Awalnya, Arjuna dan Exel memang berniat tinggal sementara di Kairo, Mesir. Perpanjangan Visa telah mulai di urus suaminya itu. Tepat nanti seminggu mereka di Mesir, Visa mereka sudah selesai dan bisa di gunakan lagi untuk perpanjangan tinggal di kota Mesir selama setahun. Tapi, rencana itu harus berantakan karena ulah Exel.
Arjuna menghela nafas panjang. Qasab di tangan yang seharusnya manis, menjadi terasa sangat tawar.Dia bingung menjelaskan dari mana. Metta masih setia menunggunya untuk bercerita.
***
Kejadian di sebuah apartemen di malam pertama di Mesir.
Arjuna menyukai keheningan seperti ini. Apalagi karena malam ini diniatkan untuk dihabiskan bersama Exel tersayang.
Malam ini Arjuna mau bermanja-manja dipelukkan Exel. Merasakan kembali atmosfir honeymoon di negeri orang.
Persiapan pun sudah matang. Kaki mereka berdua bersembunyi di balik bedcover hangat yang dibela-belain ambil dari kamar. Ditemani popcorn instans (yang tinggal dipanasi di microwave ) dan beberapa sofdrink cola, movie night pun dimulai. Arjuna asyik bergelung di pelukan cowok itu. Rebah di sela antara bahu dan lehernya, lalu sesekali curi-curi cium. Hmm, what a romantic moment, batin Arjuna. Sementara, Metta sedang keluar menikmati suasana malam minggu di kota Mesir sejak sore tadi. Selang tiga jam setelah mereka sampai di Mesir.
Saat berduaan begini, Arjuna mempunyai kebiasaan mendengarkan detak jantung Exel. Cewek itu merasa nyaman dan hangat dalam pelukan sembari terus mendengarkan detak deg deg deg pelan dan teratur berirama, mengalun seperti musik di telinganya. Sementara jari-jari cowok itu bermain dengan helai-helai ikal rambut Arjuna.

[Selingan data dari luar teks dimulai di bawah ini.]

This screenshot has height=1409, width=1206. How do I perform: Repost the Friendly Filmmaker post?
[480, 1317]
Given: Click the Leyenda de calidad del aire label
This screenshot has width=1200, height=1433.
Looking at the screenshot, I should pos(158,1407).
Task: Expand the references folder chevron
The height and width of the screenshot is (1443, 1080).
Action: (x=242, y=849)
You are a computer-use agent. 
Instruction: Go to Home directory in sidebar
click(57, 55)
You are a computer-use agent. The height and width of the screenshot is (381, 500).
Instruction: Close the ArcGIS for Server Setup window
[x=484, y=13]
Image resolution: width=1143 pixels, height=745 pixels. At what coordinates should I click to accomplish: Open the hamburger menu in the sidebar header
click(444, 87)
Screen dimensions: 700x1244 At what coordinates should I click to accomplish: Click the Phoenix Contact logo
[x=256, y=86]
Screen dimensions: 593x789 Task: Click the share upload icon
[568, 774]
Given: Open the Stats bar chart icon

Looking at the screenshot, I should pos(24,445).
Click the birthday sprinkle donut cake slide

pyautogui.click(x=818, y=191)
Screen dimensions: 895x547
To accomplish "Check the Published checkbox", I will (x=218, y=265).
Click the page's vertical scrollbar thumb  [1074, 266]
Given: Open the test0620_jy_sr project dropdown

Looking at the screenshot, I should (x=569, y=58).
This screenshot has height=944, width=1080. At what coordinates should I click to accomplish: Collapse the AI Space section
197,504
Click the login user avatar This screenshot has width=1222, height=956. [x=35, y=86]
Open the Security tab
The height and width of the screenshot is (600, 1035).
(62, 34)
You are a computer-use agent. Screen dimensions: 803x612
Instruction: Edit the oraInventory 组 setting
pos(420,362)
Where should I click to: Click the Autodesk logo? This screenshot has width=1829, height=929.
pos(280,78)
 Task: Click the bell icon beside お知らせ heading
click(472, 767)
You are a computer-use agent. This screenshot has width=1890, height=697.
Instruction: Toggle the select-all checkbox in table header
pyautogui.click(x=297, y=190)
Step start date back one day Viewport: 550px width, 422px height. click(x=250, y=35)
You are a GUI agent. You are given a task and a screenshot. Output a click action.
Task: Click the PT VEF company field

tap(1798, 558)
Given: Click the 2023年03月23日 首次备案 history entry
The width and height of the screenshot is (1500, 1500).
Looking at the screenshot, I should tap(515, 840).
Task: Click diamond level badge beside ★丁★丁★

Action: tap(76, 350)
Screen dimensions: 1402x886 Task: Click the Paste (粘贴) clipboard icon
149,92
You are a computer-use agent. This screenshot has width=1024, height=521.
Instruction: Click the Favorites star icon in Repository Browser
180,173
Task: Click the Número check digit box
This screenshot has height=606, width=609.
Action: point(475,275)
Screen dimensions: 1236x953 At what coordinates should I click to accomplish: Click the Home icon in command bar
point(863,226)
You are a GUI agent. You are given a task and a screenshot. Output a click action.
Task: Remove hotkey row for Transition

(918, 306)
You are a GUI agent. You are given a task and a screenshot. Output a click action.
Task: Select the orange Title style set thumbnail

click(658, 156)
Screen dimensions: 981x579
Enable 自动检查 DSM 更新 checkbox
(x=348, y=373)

Sesekali berubah mengusap dan membelai kepalanya.
''Jun,''Panggilnya pelan, mengalirkan getaran halus di dada cowok itu. ''Aku butuh ngomong sama kamu.''Katanya hati-hati.
Sambil mengucek-ucek matanya dengan tangan kanannya, Arjuna berkata , "Ada apa.'' Dia tadi hampir terlelap, belaian lembut dan irama detak jantung membuat dirinya terlena.
Mata Arjuna hampir saja benar-benar terpejam ketika setengah kesadarannya mengenali suara Exel menyebut namanya.
Cowok itu menegakan bantal kursi dan menggunakannya sebagai sandaran punggung.